Não foi à academia hoje? Culpe o “desconto hiperbólico”
Pesquisa aponta que mecanismos cerebrais e fatores emocionais explicam por que a maioria das pessoas não consegue se exercitar
Todo mundo está careca de saber (vou escrever antes que eu fique careca ou cancelem esta frase) dos benefícios da atividade física para uma vida mais longa e mais saudável. Mesmo assim, tudo é desculpa para não sair do sofá e, influenciadores à parte, o sedentarismo continua a ser a religião mais praticada do mundo.
Um texto publicado em 2026 na revista Sports Medicine and Health Science salva as aparências e indica que o problema não está no desconhecimento, mas na forma como o cérebro humano processa recompensas e toma decisões — e que as diretrizes públicas de saúde ignoram essa dinâmica.
Como diria Homer Simpson, a culpa é minha e eu coloco em quem eu quiser.
O cérebro no centro do problema
O estudo, intitulado “Base comportamental humana para recomendar mudanças nas diretrizes de atividade física”, defende que o comportamento humano não opera exclusivamente pela lógica (conte-me novidades).
Saber que algo faz bem não é condição suficiente para fazê-lo. Segundo a pesquisa, quase metade das pessoas que declaram intenção de se exercitar não transforma esse propósito em ação.
A explicação passa por um fenômeno chamado “desconto hiperbólico”. O mecanismo faz com que o cérebro valorize recompensas imediatas em detrimento de benefícios futuros.
Na prática, atividades (não exatamente físicas) como navegar em redes sociais ou assistir a séries oferecem satisfação instantânea — o que as torna competidoras mais eficientes do que metas como prevenir doenças ou aumentar a longevidade, objetivos que só se materializam no longo prazo.
Já o exercício físico envolve custos que se manifestam de imediato: esforço, tempo, desconforto e, em muitos casos, gasto financeiro. Já os ganhos mais valorizados ficam adiados. Essa assimetria temporal desequilibra a balança a favor da inação.
A experiência durante o treino define a continuidade
Além da questão das recompensas, o artigo destaca outro fator frequentemente ignorado pelas campanhas de saúde pública: o que o praticante sente durante a atividade, e não apenas depois dela.
Segundo os pesquisadores, experiências positivas ao longo do exercício aumentam de forma expressiva as chances de o comportamento se repetir. O caminho inverso também é verdadeiro — sensações de vergonha, desconforto ou inadequação tendem a gerar rejeição duradoura.
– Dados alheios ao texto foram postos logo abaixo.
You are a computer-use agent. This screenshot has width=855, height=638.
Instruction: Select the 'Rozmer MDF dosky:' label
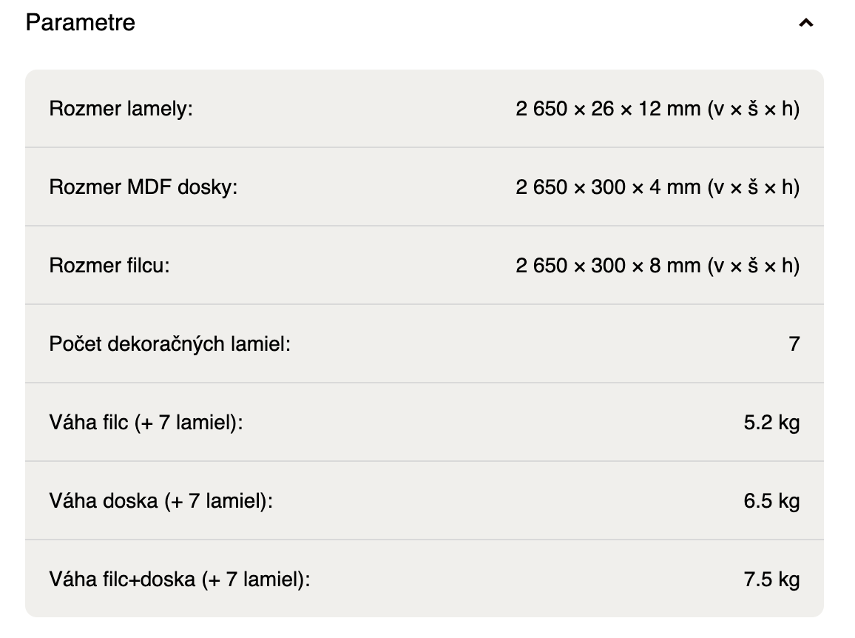pyautogui.click(x=143, y=187)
O fenômeno é descrito no estudo como “memória afetiva” (saudades da suã de porco da minha mãe…). Trata-se de um registro emocional que orienta, muitas vezes de forma automática, a decisão de repetir ou evitar determinada prática. Motivações ligadas à saúde, à estética ou ao condicionamento físico são importantes para o início da prática, mas insuficientes para sustentá-la ao longo do tempo.
Contexto social e o paradoxo do trabalho físico
Fatores estruturais (sempre as estruturas) contribuem para o quadro de inatividade. A urbanização, o uso intenso de tecnologias e a redução do esforço físico nos deslocamentos e no ambiente de trabalho tornaram o cotidiano de grande parte da população mecanicamente mais estático — independentemente da vontade individual.
Há também uma distinção que o artigo considera relevante: nem toda movimentação física produz os mesmos efeitos (suspeitei desde o princípio). Segundo os pesquisadores, esforços físicos repetitivos no contexto profissional, marcados por baixa autonomia e desgaste elevado, não necessariamente geram os benefícios associados à atividade praticada no lazer. Esse fenômeno é chamado de “paradoxo da atividade física”.
Elaboro minha versão do paradoxo: as horas a mais de vida que os exercícios físicos supostamente me oferecem serão gastas fazendo os próprios exercícios físicos. É como um pai que dá dinheiro para que o filho compre o presente do dia dos pais. Sei que estou errado, mas é divertido estar errado.
Reorientação das recomendações
Com base nas evidências reunidas, o comentário científico defende uma mudança de abordagem nas políticas públicas de saúde. De acordo com o estudo, as diretrizes atuais concentram esforços em informar quantidade e frequência mínimas de exercício, sem considerar como as pessoas efetivamente vivenciam essa prática.
A proposta dos pesquisadores é incorporar às recomendações dimensões como prazer, contexto social e benefícios percebidos no curto prazo — entre eles, melhora do humor, redução da ansiedade e sensação de bem-estar, que surgem já durante a atividade. A percepção de que o exercício “vale a pena agora” pode ser mais eficaz para estimular a aderência do que a promessa de ganhos futuros para a saúde.